# Forum > News > OC News > Articles and Interviews >  Interview with Buddhist and Lewt!

## Glynbeard

Hey everyone! 

So, I've been thinking to myself lately.. What would be a really *awesome* early Christmas present for MMOwned?

And so I started looking around various sites until it hit me. Why not attempt an interview with the kings of PvP? *And that I did.*





*INTERVIEW WITH BUDDHIST AND LEWT!*




These two are known on the web for their synergy and unique gameplay. After releasing several videos they have become one of the most revered teams ever to play in arenas and battlegrounds. 

For those of you who live under a rock, Buddhist, is known for playing a rogue and Lewt plays a Druid. 

Information regarding where you can watch their videos and a link to their site will be posted at the bottom of the interview.

Ignore my crappy PS header, and Lewt's interview will be posted as soon as he gets back to me with a couple more questions I had  :Big Grin:  (hopefully 1-2 days).

Enjoy!


[BREAK=Buddhist's Interview]


*Buddhist:*

*
General Questions:*

*Q:* Would you be able to tell us a little bit about yourself in general. What are you doing outside of the gaming community? School? Work?

I'm mainly working on my website (The Kingdom Of Ernor (Offical Site)) and the webcomic in the comic section of the website.

*Q:* Maybe any specific hobbies?

Aside from gaming, I suppose 3d modeling could be considered a hobby. I use 3d studio max to model for the webcomic. I also video edit with Sony Vegas and Adobe Aftereffects occasionally for random videos.

*Q:* After releasing 32 movies on warcraftmovies.com, you still manage to get ideas. Where does this inspiration come from?

Random things, as its been since the beginning. If I see something particularly humorous unrelated to WoW, sometimes I'll adapt it to WoW, and then build the rest of the video around it. The inspiration though... I suppose the fun in video editing is really what inspires me to go through with it, as well as the response from the audience.

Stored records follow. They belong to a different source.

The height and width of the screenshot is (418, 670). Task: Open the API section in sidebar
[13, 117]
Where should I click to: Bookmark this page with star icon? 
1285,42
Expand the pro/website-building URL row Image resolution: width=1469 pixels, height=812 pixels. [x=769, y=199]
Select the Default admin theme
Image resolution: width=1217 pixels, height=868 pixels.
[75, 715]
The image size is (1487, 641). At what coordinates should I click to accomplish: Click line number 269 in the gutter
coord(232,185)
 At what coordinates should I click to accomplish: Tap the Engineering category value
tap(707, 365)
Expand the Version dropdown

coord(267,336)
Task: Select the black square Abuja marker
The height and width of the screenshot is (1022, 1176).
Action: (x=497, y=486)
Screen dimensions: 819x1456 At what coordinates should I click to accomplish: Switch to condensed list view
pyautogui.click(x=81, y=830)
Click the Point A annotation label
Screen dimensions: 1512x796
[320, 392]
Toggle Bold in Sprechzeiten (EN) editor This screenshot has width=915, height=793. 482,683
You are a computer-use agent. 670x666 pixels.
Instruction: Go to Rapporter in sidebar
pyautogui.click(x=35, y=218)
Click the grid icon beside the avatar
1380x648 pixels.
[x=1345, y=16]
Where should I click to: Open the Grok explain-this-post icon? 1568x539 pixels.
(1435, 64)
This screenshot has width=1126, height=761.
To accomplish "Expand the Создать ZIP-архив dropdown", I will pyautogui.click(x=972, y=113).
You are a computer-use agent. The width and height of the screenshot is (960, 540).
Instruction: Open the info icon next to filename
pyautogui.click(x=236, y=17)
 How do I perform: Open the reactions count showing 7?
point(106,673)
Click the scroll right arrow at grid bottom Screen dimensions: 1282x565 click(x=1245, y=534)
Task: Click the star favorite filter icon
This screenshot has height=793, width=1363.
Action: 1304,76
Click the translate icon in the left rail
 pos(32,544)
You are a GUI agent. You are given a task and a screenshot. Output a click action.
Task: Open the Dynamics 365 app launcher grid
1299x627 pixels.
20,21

Many of my PvP videos really went down like this: I decided I wanted to make a PvP video (well, that was always the case, I never really played if not to FRAPS), I recorded footage, I deleted the bad footage, I came up with the most random inane storyline for the video I could think of, made an intro to showcase that storyline, and added in the footage + outro.

*Q:* The movies are always very highly rated, what do you think makes them better than the average rogue PvP video?

Humor and editing. I've never focused on the skill in my videos, never done cheesy slow mos to point things out (except as a joke). I think that costs me views, but gains me ratings.

That is, of course, when the humor doesn't fly over people's heads. *cough* fawn pvp *cough*

*Q:* We know the name, how the hell did you come up with it?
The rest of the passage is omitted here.